Plus que des experts, des citoyens éclairés :

« Contenter le peuple et ménager les grands, voilà la maxime de ceux qui savent gouverner » affirmait pour finir Machiavel.[11] Pas incompatible avec la mise en avant de personnages politiques hautement charismatiques servant alors de devantures trompeuses, le scientisme ou son instrumentalisation sont un moyen efficace pour produire une idéologie particulière et de la diffuser dans la société à moindres coûts politiques.

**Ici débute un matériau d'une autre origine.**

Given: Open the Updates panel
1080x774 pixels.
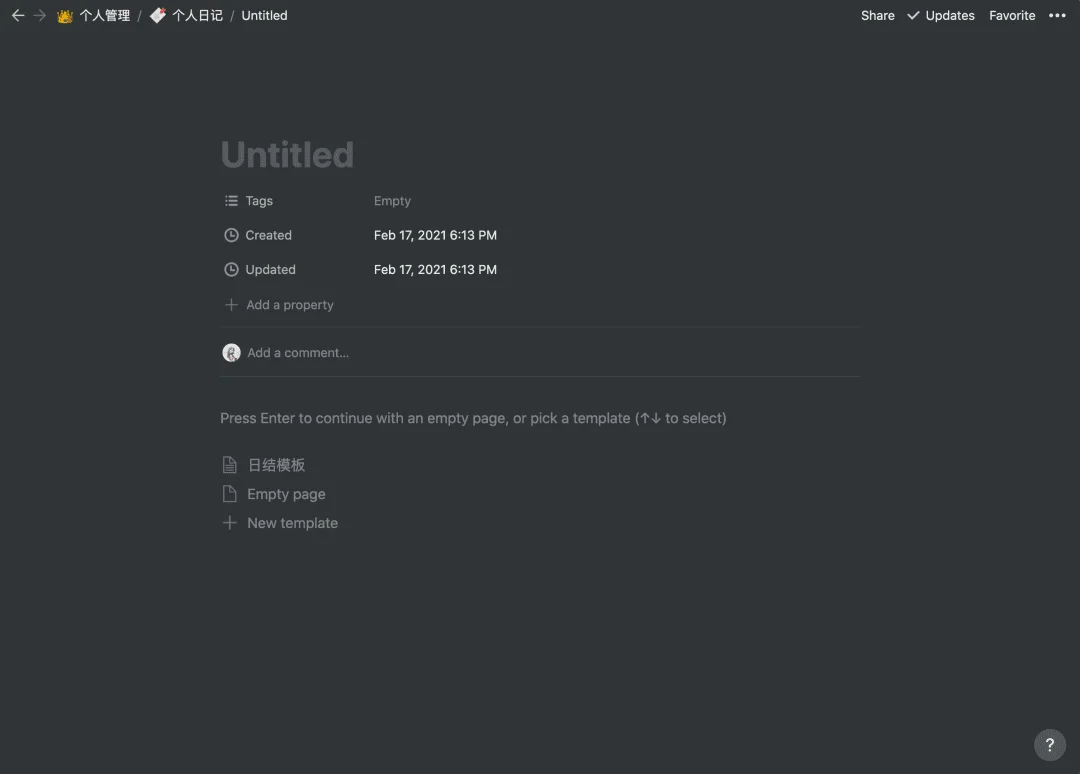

Sous l’apparence d’un débat parlementaire sauvegardé, une myriade de groupes d’experts sont les réels détenteurs du pouvoir, tandis que les élus de la nation sont relégués aux derniers échelons du processus : des simples chambres d’enregistrement. Les ordonnances votées récemment en France sont une illustration des plus équivoques de ce mouvement, alors qu’au même moment les amendements proposés par l’opposition sont sans cesse rejetés sans débats. Ce n’est pas le fond des réformes qui pose problème, mais bien la forme. La politique ne se fait incontestablement plus dans l’arène parlementaire traditionnelle.

Face à cette confiscation du débat par des organes antidémocratiques, à cette vie politique des groupes d’intérêts, faire de nouveau advenir une démocratie participative et de proximité, plus représentative, est nécessaire pour beaucoup. Plus que d’hommes providentiels et d’experts multi-diplômés, c’est de citoyens conscients et éclairés dont un pays a réellement besoin pour pouvoir arguer d’une bonne santé démocratique.

Un peuple plus difficile à contenter en soit.


[1] Renan, E. (1848). L’avenir de la science: pensées de 1848.

[2] Joffrin, L. (2018). Un conseil scientifique en éducation, mais pour quoi faire ? Libération.

[3] Arendt, H. (1963). Eichmann à Jérusalem.

[4] Weber, M. (1905). L’éthique protestante et l’esprit du capitalisme.

[5] Bakounine, M. (1882). Dieu et l’Etat.

[6] Horkheimer, M. & Adorno, T. (1944). La dialectique de la raison: fragments philosophiques.

[7] Hayek, F. A. (1944). La route de la servitude.

[8] Horkheimer, M. & Adorno, T. Ibid.

[9] Arendt, H. (1972). La crise de la culture.

[10] Horkheimer, M. & Adorno, T. Ibid.

[11] Machiavel, N. (1532). Le prince.